FEDERAL Agriculture Minister Murray Watt has ignored a suggestion that pressure from the Greens led to the government rejecting recommendations to ease live sheep Northern Summer shipment restrictions for some Middle East destinations.
The Albanese Government has chosen not to implement date-related recommendations made in the final report of the ‘Review of live sheep exports by sea to, or through, the Middle East during the Northern Hemisphere summer’.
Nationals leader David Littleproud last week said the Department of Agriculture’s review recommended ways to improve animal welfare.
“The review makes several date-related recommendations to reduce the prohibition period during the Northern Hemisphere summer to certain destinations where heat stress risks are less than previously understood.
“These recommendations will not be implemented,” the review report said.
Mr Littleproud has questioned why the recommendations would not be implemented.
“Minister Murray Watt said he was banning live sheep exports because of the science – now not only will he not table that science, he’s ignoring the independent regulators science and needs to detail why.
“Why has the Government declined to accept the recommendations, to shorten the prohibition periods for Oman and destinations in the Red Sea?” the Nationals leader said.
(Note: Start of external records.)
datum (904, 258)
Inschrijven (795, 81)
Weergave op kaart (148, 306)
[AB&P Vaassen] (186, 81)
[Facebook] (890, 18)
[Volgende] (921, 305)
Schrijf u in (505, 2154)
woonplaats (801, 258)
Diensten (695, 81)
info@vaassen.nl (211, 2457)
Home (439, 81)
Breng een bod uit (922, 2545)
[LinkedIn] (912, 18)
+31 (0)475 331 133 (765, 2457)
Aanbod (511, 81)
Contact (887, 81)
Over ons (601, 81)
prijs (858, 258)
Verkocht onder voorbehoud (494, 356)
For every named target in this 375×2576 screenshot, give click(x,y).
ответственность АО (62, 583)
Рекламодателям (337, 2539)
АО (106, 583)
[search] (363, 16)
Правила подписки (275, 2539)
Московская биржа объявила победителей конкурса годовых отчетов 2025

“We suspect this is due to pressure from the Greens – consistent with Labor’s election pledge to shut down live sheep exports.
“The fact the Government is ignoring live sheep export advice is extremely concerning.”
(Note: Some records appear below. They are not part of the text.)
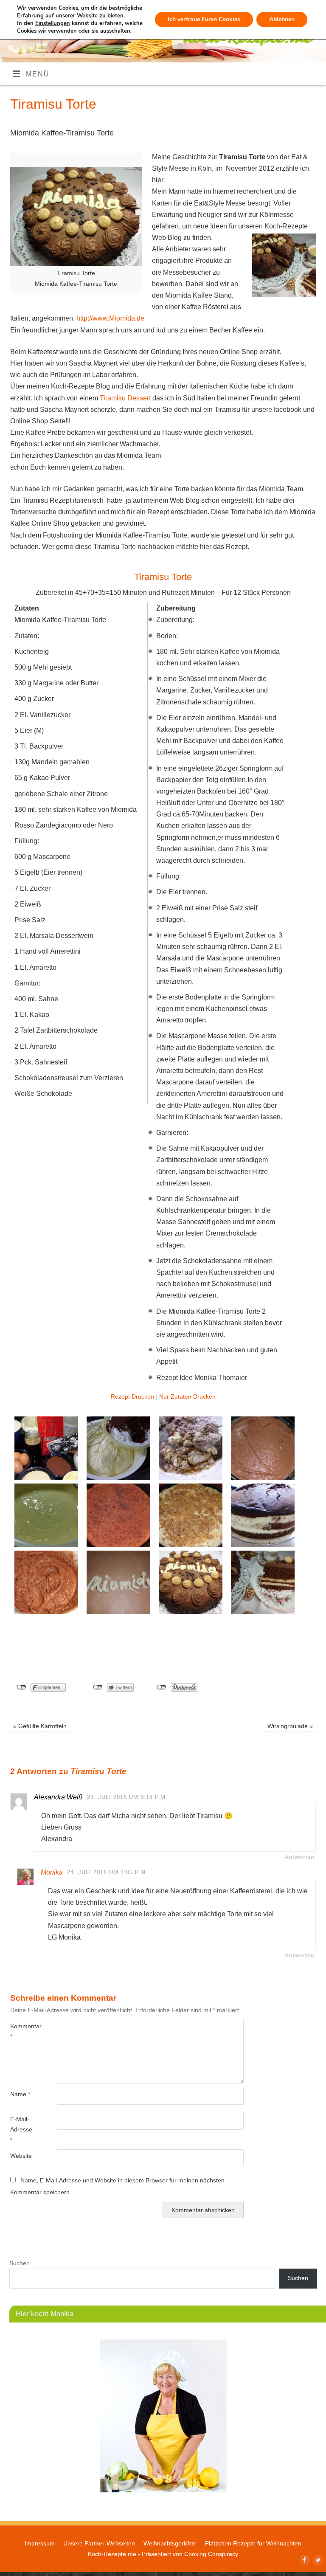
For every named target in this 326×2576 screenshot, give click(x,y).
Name (20, 2094)
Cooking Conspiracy (211, 2554)
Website (21, 2155)
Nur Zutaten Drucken (187, 1397)
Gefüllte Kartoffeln (40, 1726)
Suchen (19, 2263)
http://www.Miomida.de (110, 318)
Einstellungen (52, 23)
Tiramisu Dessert (124, 398)
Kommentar (22, 2031)
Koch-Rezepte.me (112, 2554)
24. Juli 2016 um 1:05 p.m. (107, 1872)
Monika (52, 1872)
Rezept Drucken (132, 1397)
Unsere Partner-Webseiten (99, 2543)
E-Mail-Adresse (21, 2129)
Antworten (299, 1856)
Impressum (40, 2543)
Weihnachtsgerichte (170, 2543)
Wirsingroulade (290, 1726)
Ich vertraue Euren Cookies (204, 19)
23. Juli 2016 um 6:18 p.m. (127, 1797)
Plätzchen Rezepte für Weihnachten (253, 2543)
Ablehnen (282, 19)
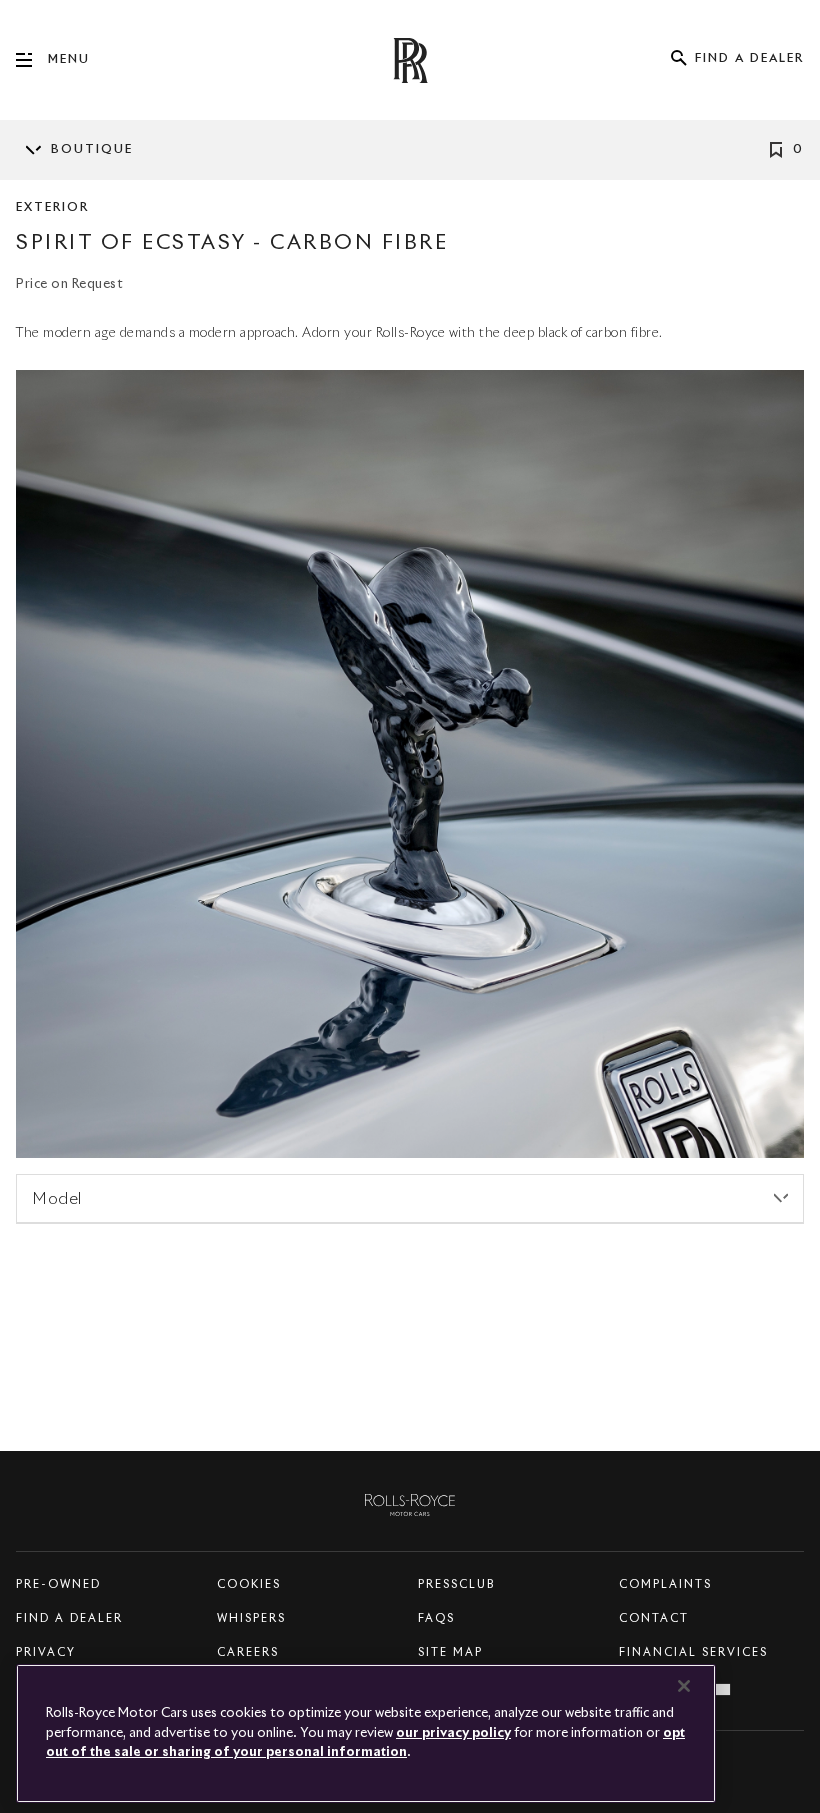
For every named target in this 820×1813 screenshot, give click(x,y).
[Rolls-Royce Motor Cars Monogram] (410, 60)
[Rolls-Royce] (410, 1501)
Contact (654, 1618)
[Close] (684, 1686)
Government approach aimed at live sheep phase-out
Mr Watt told Sheep Central that the Government had made it clear that it intended to implement the election commitment to phase out live sheep exports.
“But we will do that in an orderly way, in consultation with industry and other stakeholders.
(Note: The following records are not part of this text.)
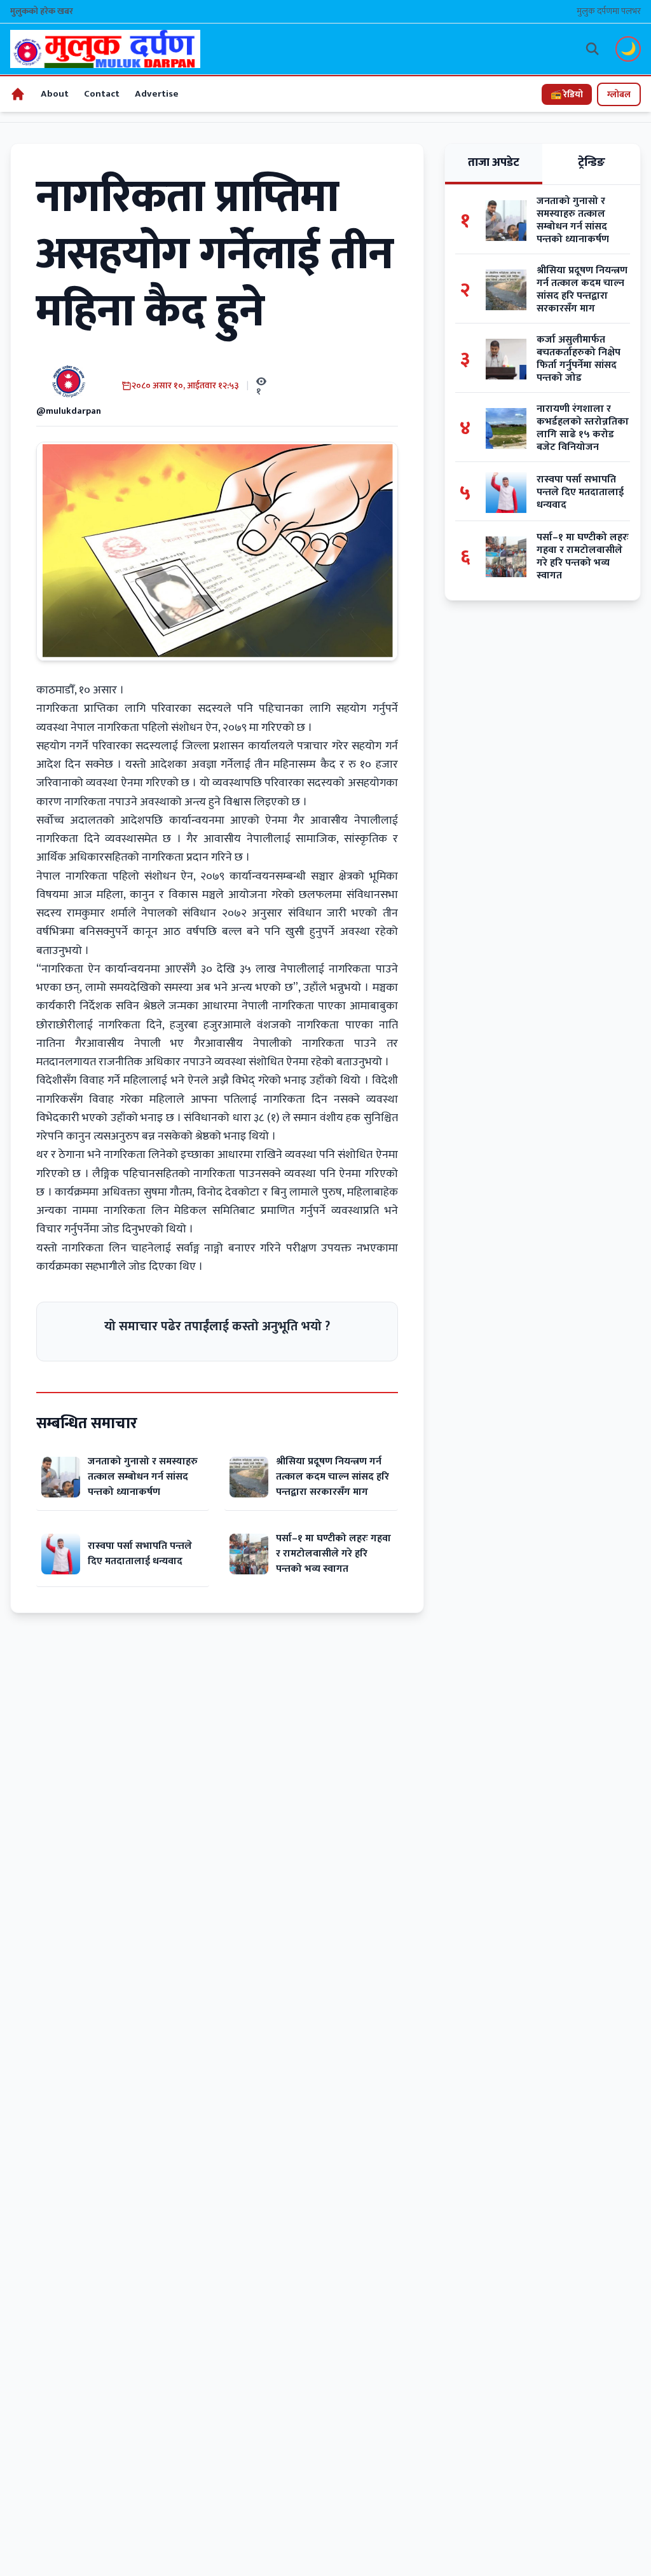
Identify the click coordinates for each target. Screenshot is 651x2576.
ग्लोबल (619, 94)
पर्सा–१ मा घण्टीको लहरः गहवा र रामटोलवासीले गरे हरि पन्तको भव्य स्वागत (333, 1554)
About (55, 94)
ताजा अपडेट (493, 162)
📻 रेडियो (567, 94)
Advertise (157, 94)
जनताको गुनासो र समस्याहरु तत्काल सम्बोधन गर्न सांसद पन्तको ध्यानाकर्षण (143, 1477)
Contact (102, 94)
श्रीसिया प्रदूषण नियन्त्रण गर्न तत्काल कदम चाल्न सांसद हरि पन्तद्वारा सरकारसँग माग (332, 1477)
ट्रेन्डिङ (591, 162)
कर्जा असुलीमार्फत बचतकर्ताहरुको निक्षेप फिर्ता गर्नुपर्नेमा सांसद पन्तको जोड (578, 359)
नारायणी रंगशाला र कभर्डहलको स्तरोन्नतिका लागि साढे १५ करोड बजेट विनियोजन (583, 428)
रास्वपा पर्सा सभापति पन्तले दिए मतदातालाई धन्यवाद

“We will consult on how we implement the commitment and over what time frame, because we want to seize opportunities to create more export dollars and regional jobs, especially through more onshore meat processing,” Mr Watt said.
Mr Littleproud said any plan to halt the live sheep export trade would destroy 3000 Australian jobs.
“The department is supposed to be the independent regulator of the live sheep industry.
“There is demand for live animal exports, not only on a cultural basis, but also on the basis that other countries don’t have the cold storage facilities needed,” he said.
“This is a food security issue for those countries.
“Our live sheep export trade is worth $107 million in 2021-22, increasing to $119 million next year,” he said.
“Continuing this trade is common sense because it is crucial for our country.”